## Data:
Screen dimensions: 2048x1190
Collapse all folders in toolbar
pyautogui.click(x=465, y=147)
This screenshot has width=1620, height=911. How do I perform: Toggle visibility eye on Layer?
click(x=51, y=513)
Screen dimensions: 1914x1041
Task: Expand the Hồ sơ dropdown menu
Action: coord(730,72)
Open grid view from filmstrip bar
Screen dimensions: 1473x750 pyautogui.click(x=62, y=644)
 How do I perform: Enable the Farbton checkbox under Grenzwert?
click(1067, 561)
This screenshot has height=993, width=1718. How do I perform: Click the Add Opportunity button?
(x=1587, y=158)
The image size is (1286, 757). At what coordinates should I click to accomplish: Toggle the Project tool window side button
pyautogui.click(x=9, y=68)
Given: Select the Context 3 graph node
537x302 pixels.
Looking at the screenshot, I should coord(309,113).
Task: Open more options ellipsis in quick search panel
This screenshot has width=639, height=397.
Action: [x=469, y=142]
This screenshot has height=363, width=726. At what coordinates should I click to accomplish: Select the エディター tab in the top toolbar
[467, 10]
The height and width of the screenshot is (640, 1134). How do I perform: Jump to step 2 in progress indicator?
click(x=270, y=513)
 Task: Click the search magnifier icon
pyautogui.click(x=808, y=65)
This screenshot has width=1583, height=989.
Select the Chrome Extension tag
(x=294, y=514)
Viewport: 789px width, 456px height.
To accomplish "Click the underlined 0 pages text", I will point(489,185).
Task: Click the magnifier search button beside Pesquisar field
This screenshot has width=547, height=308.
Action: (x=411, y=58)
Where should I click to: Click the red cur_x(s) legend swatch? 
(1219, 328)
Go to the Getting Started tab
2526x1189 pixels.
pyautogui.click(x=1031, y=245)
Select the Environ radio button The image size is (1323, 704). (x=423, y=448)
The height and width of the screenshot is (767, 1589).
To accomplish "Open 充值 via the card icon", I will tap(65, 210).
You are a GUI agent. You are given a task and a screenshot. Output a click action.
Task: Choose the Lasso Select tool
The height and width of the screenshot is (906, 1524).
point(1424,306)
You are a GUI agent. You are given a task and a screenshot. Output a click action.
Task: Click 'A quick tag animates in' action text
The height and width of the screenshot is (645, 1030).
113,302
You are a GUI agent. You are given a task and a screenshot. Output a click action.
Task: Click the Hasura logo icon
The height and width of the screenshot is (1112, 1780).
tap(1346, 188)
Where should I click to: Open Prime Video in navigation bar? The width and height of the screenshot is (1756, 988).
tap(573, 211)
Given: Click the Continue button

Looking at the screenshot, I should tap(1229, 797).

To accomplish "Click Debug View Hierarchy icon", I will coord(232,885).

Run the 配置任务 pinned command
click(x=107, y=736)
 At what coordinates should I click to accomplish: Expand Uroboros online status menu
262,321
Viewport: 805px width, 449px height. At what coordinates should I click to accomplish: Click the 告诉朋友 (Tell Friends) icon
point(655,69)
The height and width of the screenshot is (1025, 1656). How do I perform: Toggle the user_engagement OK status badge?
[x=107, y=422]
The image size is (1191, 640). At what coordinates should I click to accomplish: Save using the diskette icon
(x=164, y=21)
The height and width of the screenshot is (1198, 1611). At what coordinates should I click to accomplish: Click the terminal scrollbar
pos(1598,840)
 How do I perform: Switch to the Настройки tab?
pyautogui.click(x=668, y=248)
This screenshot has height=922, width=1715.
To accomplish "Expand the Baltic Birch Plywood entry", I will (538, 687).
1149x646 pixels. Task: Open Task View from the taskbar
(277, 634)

## Problem:
All lines in the listing above with the string "quick" should be returned.

## Response for this exercise:
Task: Open more options ellipsis in quick search panel
Task: Click 'A quick tag animates in' action text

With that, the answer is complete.